Thursday, December 20, 2007

The joys of unexpected expenses

Hubby lifted his left foot as he stood beside the snow-covered car, bracing his calf on his opposite knee. He peered down at his sole. “Huh,” he said. “I think I need a new pair of boots.”

Fecundity followed his gaze and snorted aloud. “I’d say you’re right.” She poked at the crack clearly visible across the ball of his foot, easily touching sock with the end of her finger. “Why didn’t you say something earlier?”

“I hadn’t noticed.”

As tempting as it is for me to get into a diatribe on how it shouldn’t be possible to miss a three inch hole in your shoe when there’s literally four feet of snow on the ground, I’ll skip it and instead talk about unexpected expenses in general.

Sometimes, as in this case, we should have seen it coming. Sometimes bad luck just falls on you from the sky, or, more likely, rear-ends you on the way to work.

Provided material:
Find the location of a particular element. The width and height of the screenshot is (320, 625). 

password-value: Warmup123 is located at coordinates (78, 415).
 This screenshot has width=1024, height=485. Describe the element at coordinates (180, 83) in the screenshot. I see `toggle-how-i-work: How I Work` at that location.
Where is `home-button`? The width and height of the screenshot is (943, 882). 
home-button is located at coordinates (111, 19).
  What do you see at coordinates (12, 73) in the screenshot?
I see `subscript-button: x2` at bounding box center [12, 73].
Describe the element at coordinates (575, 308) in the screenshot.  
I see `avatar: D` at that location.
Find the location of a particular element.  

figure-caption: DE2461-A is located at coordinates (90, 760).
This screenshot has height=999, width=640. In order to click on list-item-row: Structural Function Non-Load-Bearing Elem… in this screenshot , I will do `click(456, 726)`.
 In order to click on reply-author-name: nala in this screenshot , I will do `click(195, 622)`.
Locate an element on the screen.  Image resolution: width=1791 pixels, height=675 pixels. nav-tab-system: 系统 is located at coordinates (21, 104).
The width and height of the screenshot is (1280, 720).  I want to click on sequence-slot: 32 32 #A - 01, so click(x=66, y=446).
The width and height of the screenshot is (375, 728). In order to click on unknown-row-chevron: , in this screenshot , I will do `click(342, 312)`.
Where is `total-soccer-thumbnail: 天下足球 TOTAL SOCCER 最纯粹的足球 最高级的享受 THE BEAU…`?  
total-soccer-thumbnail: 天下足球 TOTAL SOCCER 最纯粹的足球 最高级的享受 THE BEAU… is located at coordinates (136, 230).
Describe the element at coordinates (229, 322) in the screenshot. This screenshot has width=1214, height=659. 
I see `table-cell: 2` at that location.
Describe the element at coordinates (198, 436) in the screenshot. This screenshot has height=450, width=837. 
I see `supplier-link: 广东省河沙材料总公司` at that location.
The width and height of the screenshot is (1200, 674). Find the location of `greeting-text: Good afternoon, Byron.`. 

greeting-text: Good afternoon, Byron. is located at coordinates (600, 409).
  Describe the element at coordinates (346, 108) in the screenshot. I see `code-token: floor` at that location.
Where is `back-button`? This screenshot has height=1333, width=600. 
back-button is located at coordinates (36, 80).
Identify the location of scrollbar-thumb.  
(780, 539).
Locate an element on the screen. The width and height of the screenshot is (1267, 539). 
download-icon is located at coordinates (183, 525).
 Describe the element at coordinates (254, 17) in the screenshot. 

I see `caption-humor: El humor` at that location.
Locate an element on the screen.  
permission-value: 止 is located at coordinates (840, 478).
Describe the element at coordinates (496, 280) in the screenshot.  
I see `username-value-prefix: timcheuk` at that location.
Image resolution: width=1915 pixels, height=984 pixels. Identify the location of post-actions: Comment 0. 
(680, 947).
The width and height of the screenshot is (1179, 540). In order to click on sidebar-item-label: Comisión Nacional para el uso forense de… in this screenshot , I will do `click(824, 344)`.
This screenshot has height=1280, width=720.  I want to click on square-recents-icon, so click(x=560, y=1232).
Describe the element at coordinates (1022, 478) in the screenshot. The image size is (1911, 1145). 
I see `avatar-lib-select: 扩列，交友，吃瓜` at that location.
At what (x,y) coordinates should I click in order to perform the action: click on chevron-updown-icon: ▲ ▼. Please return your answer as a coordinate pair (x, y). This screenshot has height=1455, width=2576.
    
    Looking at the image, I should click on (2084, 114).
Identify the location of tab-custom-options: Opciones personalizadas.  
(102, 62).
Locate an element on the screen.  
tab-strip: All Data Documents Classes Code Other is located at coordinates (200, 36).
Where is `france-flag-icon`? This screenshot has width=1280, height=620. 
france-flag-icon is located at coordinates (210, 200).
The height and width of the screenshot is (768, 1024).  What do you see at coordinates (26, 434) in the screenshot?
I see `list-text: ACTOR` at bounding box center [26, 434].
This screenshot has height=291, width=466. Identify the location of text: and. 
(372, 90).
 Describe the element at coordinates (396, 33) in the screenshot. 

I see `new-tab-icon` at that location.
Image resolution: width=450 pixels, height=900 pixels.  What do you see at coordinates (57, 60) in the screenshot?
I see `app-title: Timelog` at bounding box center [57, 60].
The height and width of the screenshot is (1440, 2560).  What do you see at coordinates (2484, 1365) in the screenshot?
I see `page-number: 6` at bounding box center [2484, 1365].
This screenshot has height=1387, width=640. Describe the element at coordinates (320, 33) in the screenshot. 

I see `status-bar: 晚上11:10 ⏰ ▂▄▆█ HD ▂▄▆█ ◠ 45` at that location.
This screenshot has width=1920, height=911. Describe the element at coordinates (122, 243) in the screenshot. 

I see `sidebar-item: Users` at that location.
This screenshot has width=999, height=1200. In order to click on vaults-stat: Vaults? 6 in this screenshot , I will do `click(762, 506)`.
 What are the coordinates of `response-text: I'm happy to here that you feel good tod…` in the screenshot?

Directions: Copy the part of the blog post on unexpected expenses starting with "Fecundity followed his" and going on through "way to work.". The items play no part in this.

The answer:
Fecundity followed his gaze and snorted aloud. “I’d say you’re right.” She poked at the crack clearly visible across the ball of his foot, easily touching sock with the end of her finger. “Why didn’t you say something earlier?”

“I hadn’t noticed.”

As tempting as it is for me to get into a diatribe on how it shouldn’t be possible to miss a three inch hole in your shoe when there’s literally four feet of snow on the ground, I’ll skip it and instead talk about unexpected expenses in general.

Sometimes, as in this case, we should have seen it coming. Sometimes bad luck just falls on you from the sky, or, more likely, rear-ends you on the way to work.